I really didn’t expect that Louie and Pamela would end up together and that it would actually appear as though things are going to be rosy and all right. I honestly wonder if this is going to be the end of the series. After all, answering the question opened up in Season 2 of whether Louie and Pamela would ever actually get together (specifically in a bathtub) feels like the closing out of a major, if not the major, series’ narrative.

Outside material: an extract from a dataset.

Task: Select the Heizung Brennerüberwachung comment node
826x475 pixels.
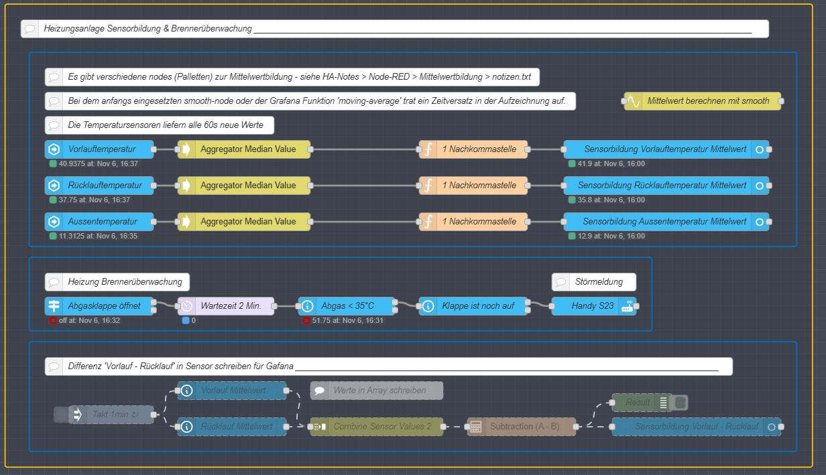Action: point(117,282)
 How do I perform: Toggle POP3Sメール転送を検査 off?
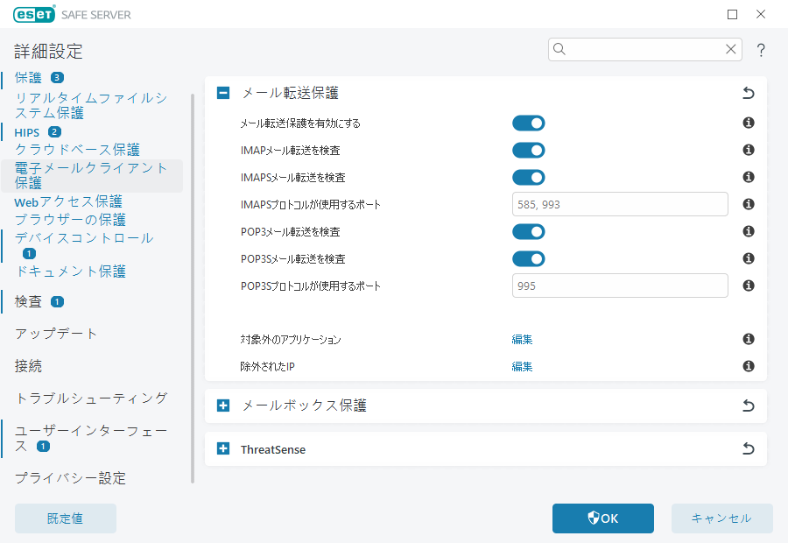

I also don’t know that I want to know how this relationship goes. Surely, we can’t just have multiple episodes about everything being a-okay, and while I do think Louie and Pamela work, she also seems like a difficult person to stay with. She seems to be super-into encouraging Louie’s kids to act like assholes to him (and in general), which doesn’t really paint her as a very good influence, even if the kids do like her for it. And having her meet “normal” people like Louie’s ex-wife ends in awkward disaster. However, it’s awesome to see Pamela react like someone who exists outside of the show by voicing the question nobody else does: how is it that Louie’s white, white kids have a black mother? (The show finally calling attention to its own oddness in this way is something else that also makes this feel like it’s maybe taking a final bow).

Furthermore, Louie and Pamela were already married once on his short-lived HBO sitcom, Lucky Louie. We can’t very well go retreading that ground again, can we? Hey, maybe Louie was the prequel to that show all along! It all adds up (no it doesn’t)!

But to return to the here and now, it was nice to see things actually turn out nicely. It’s definitely weird how all this happiness was instigated by Louie attempting to force himself on Pamela and it’s sad and strange the way Amia (who he, like, just broke up with) seems to have been so completely forgotten. Still, I do feel like Louie and Pamela are two weirdoes that fit together in a highly irregular fashion. And I like how Pamela being back in Louie re-injects some of the humor it seemed to have all but forgotten, while not sacrificing the drama and sweetness of this series.

All things considered, if this is the end, it doesn’t feel like the wrong way to go out.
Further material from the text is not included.